§ Data:
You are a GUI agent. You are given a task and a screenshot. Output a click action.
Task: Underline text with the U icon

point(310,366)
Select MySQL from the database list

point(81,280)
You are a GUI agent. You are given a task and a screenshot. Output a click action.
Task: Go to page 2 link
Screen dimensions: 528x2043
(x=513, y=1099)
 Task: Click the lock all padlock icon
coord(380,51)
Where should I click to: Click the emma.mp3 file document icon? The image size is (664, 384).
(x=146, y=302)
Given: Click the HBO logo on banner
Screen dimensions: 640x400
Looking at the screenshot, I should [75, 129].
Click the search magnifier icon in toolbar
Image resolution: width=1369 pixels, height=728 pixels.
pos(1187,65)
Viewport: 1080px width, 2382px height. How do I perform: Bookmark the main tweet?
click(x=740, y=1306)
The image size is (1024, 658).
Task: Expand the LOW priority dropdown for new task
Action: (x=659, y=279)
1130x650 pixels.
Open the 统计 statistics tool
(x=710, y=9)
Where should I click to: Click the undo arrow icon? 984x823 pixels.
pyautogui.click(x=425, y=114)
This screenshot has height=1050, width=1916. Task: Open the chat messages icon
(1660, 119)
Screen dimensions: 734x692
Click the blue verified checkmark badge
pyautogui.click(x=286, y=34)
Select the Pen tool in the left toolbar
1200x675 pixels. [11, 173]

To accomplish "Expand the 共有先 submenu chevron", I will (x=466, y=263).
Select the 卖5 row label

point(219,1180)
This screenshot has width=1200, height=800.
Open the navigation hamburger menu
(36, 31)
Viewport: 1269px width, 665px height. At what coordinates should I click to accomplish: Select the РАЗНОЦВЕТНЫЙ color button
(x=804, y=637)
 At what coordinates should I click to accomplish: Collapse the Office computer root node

§ Task brief:
The records are to be duplicated in full, with every word kept exactly.

§ Expected answer:
You are a GUI agent. You are given a task and a screenshot. Output a click action.
Task: Underline text with the U icon

point(310,366)
Select MySQL from the database list

point(81,280)
You are a GUI agent. You are given a task and a screenshot. Output a click action.
Task: Go to page 2 link
Screen dimensions: 528x2043
(x=513, y=1099)
 Task: Click the lock all padlock icon
coord(380,51)
Where should I click to: Click the emma.mp3 file document icon? The image size is (664, 384).
(x=146, y=302)
Given: Click the HBO logo on banner
Screen dimensions: 640x400
Looking at the screenshot, I should [75, 129].
Click the search magnifier icon in toolbar
Image resolution: width=1369 pixels, height=728 pixels.
pos(1187,65)
Viewport: 1080px width, 2382px height. How do I perform: Bookmark the main tweet?
click(x=740, y=1306)
The image size is (1024, 658).
Task: Expand the LOW priority dropdown for new task
Action: (x=659, y=279)
1130x650 pixels.
Open the 统计 statistics tool
(x=710, y=9)
Where should I click to: Click the undo arrow icon? 984x823 pixels.
pyautogui.click(x=425, y=114)
This screenshot has height=1050, width=1916. Task: Open the chat messages icon
(1660, 119)
Screen dimensions: 734x692
Click the blue verified checkmark badge
pyautogui.click(x=286, y=34)
Select the Pen tool in the left toolbar
1200x675 pixels. [11, 173]

To accomplish "Expand the 共有先 submenu chevron", I will (x=466, y=263).
Select the 卖5 row label

point(219,1180)
This screenshot has width=1200, height=800.
Open the navigation hamburger menu
(36, 31)
Viewport: 1269px width, 665px height. At what coordinates should I click to accomplish: Select the РАЗНОЦВЕТНЫЙ color button
(x=804, y=637)
 At what coordinates should I click to accomplish: Collapse the Office computer root node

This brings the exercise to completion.